* _Work instructions_: Include in the output the line containing "This screenshot has height=324, width=721." and each subsequent line of the records, through the end, transcribed exactly. Add nothing else.

(Collected data entries)
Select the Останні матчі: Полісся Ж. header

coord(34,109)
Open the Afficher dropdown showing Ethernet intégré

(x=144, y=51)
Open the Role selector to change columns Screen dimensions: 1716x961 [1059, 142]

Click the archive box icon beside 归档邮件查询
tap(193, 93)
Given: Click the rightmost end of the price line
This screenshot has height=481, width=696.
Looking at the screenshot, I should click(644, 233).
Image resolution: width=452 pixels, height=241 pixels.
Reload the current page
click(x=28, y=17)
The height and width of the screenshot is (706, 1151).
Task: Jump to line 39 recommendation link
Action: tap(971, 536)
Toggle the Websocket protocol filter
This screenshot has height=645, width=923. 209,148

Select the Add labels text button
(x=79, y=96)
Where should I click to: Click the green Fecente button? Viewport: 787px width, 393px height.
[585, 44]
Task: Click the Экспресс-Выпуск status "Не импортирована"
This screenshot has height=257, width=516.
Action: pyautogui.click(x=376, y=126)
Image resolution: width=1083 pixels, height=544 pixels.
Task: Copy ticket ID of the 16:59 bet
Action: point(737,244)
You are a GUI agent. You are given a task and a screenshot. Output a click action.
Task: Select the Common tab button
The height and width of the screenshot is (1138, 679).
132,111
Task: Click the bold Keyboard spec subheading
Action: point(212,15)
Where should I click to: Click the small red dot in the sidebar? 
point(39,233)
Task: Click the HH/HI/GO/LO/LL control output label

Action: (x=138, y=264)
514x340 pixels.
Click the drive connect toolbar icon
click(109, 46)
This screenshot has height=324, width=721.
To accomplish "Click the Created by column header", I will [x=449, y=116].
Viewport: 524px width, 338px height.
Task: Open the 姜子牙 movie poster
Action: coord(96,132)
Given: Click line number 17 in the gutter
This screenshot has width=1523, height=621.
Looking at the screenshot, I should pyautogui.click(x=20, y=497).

* _Solution_:
This screenshot has height=324, width=721.
To accomplish "Click the Created by column header", I will [x=449, y=116].
Viewport: 524px width, 338px height.
Task: Open the 姜子牙 movie poster
Action: coord(96,132)
Given: Click line number 17 in the gutter
This screenshot has width=1523, height=621.
Looking at the screenshot, I should pyautogui.click(x=20, y=497).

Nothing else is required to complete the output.